Both drawers shut with a force that rattled the entire desk. The corners of his vision swam—electric and bright—too saturated as he inspected every dark corner of the office. His skin prickled at the thought of uninvited hands touching items he held sacred.

It wasn’t only the wallet.

Licenses. Passports. Jewelry. The prizes he allowed himself to keep. Small tokens left by his beautifully broken playthings. He’d safely tucked them away weeks ago. Now they were all gone.

Someone had been here.

That knowledge had his heartbeat pounding in his ears, drowning out reason. Someone had touched his things without permission.

There were only two other people in the house and one of them had to answer for their crime .

The floorboards creaked—once, twice—and Morgan’s head snapped over.

Lex stood in the doorway, baggy T-shirt hanging off one shoulder, collar stretched wide enough to reveal the delicate dip of his throat and the line of black stitches.

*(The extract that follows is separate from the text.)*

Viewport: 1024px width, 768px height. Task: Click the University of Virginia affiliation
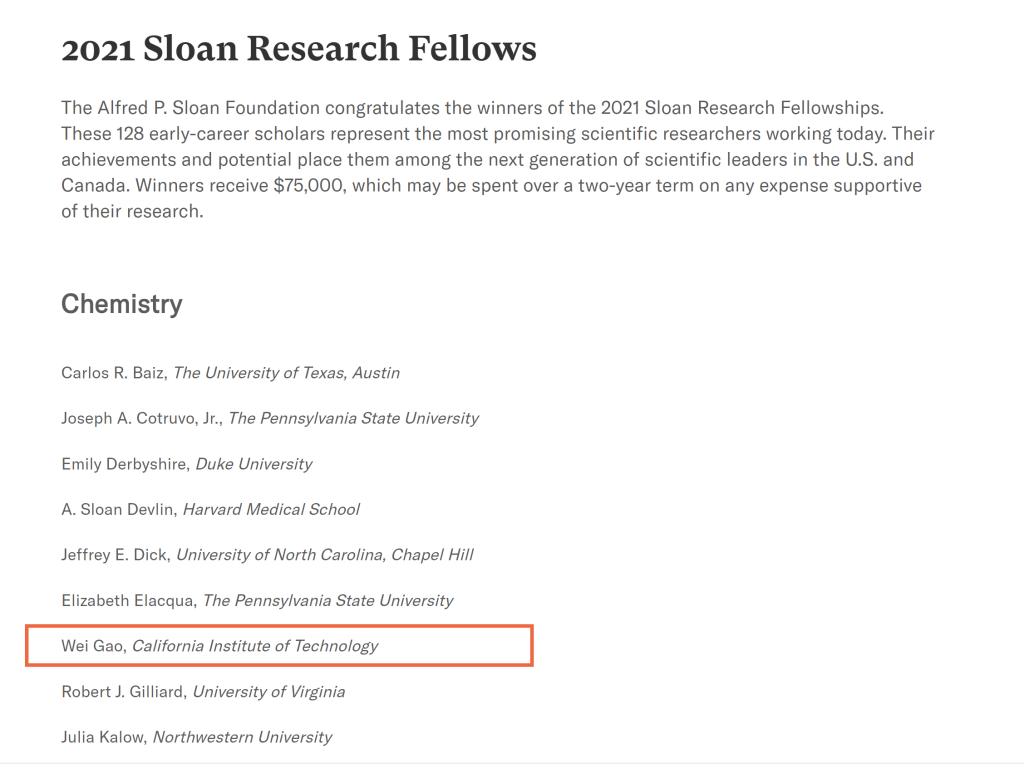[x=268, y=692]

It was the first time Morgan had seen him out of that old bedroom when it wasn’t food-related. Or work-related. The parts of their life that were beginning to feel more transactional than personal. After this morning? Morgan hadn’t expected to see him at all.

“Why do you look so frantic?” Lex asked, that annoying, gloating tone back. “And guilty.”

“Guilt is tied to regret. I have nothing to regret.” Morgan paused, shuffling through the possible half-truths and blatant lies. “I’m…” he sighed, “looking for something.”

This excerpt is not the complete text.